小曲儿动了心思,忙热络地说道:“自然愿意,宫里都是贵人,要能去宫里见见世面多好。”谢蕴荣又瞧向了娀英:“英姑娘怎么想?”

“我不去。”娀英回绝得也很干净利落。

谢蕴荣定定地瞧向了她:“哦?”

娀英向她行了一礼,说道:“多谢乡君抬举,但娀英喜欢过自在快活的日子,宫里许是富贵,却非我所愿。”她将话回绝得不留余地,谢蕴荣也不好劝说,还是郗道茂帮她下了台阶:“乡君这样抬举,是这两个妮子的福气,但人各有志,也是勉强不来。”

谢蕴荣也未多说什么,临到走时,面色却不如来时那样好看了。小曲儿是动了十分的心,不住埋怨娀英:“都是你一根筋,得罪她作甚。这样好的机会,生生便溜了。”娀英今日心绪本就不佳,便生硬道:“要去你去,我不想去。

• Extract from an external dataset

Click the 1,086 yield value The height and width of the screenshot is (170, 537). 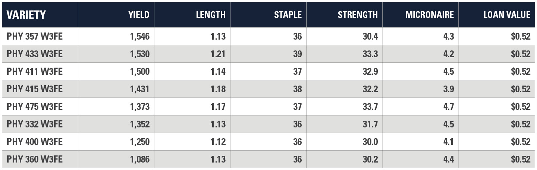pyautogui.click(x=139, y=159)
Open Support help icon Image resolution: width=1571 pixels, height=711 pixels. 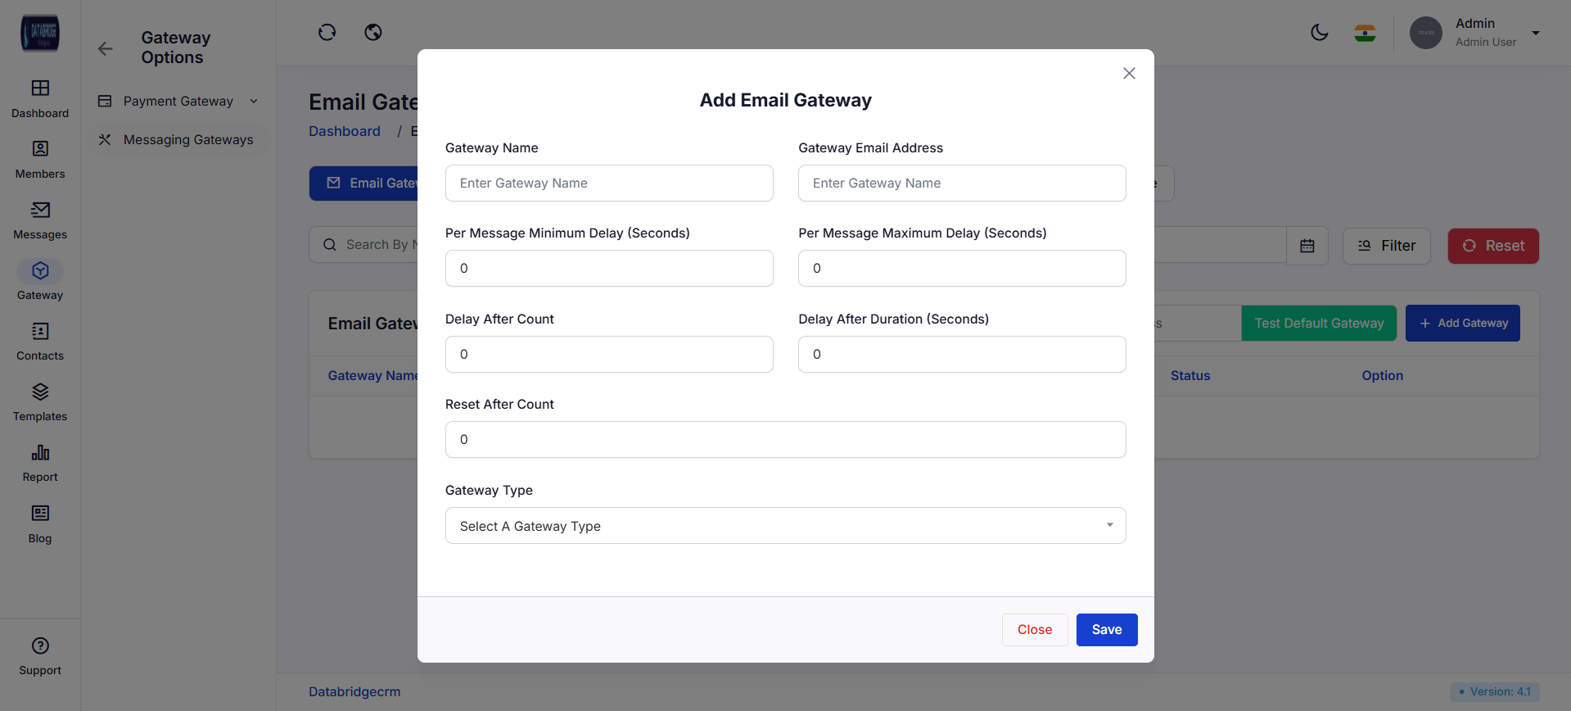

”说罢,一转身便走了。

气得小曲儿直跺脚,还是郗道茂叹了口气劝她:“她今日心里不爽利,你别计较。”小曲儿恨恨道:“我知道她为什么心里不爽利,还不是三太子回长安去了,一肚子邪火却发在我身上。”

郗道茂叹道:“你知道如此,做什么还要招她?”

“我就是瞧不上她这副鬼迷心窍的样子,一心都在三太子身上,可三太子把她当什么了?我瞧着三太子压根没把她放心上,她还不知道为自己筹谋,日后有她的苦头吃!”

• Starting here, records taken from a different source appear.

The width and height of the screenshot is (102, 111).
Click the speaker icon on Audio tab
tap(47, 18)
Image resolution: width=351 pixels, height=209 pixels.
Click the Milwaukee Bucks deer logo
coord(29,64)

这几句话说得却重了,郗道茂皱皱眉头:“我看你们不进宫也未必不是好事,宫里多凶险的地方,从前在长安时还没受够吗?”

小曲儿哪里听得进去,大声道:“从前是做宫女,和这怎能一样,您没听乡君许诺我们,说要抬举我们做妃子呢,都怪娀英坏事。”郗道茂摇摇头,心想她说娀英鬼迷心窍,她也没有好到哪里去,便也不劝她了。

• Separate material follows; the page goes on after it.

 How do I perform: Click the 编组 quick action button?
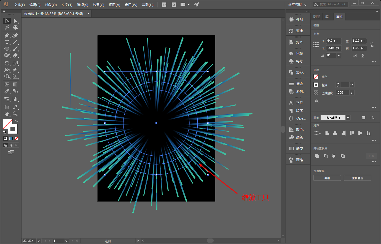point(327,178)
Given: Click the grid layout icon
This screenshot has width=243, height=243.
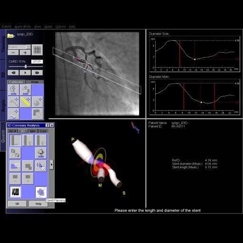Looking at the screenshot, I should coord(37,50).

皇后近日心绪十分不佳,自从桓玄回朝后,桓妃的气焰明显高涨了许多。且不说皇帝对桓妃十分礼遇,便连吃穿用度,她也开始向中宫看齐,事事都要和皇后比肩。皇后很是生气,可偏偏这节骨眼上,慈寿宫的褚太后却病了,李太妃本就是与桓妃一党,这时更是毫不遮掩,竟然将重阳的赏赐也是皇后和桓妃一模一样。皇后找了机会忙宣召寿安乡君入宫,谢蕴荣明白皇后的意思,却做了难色,说道:“臣妾也想尽心为娘娘挑选一个可用的女子。可相公却不应允。”皇后大是失望,哭道:“哥哥哪知我在宫里的苦楚。”谢蕴荣递了帕子给皇后,小声道:“娘娘仔细隔墙有耳。”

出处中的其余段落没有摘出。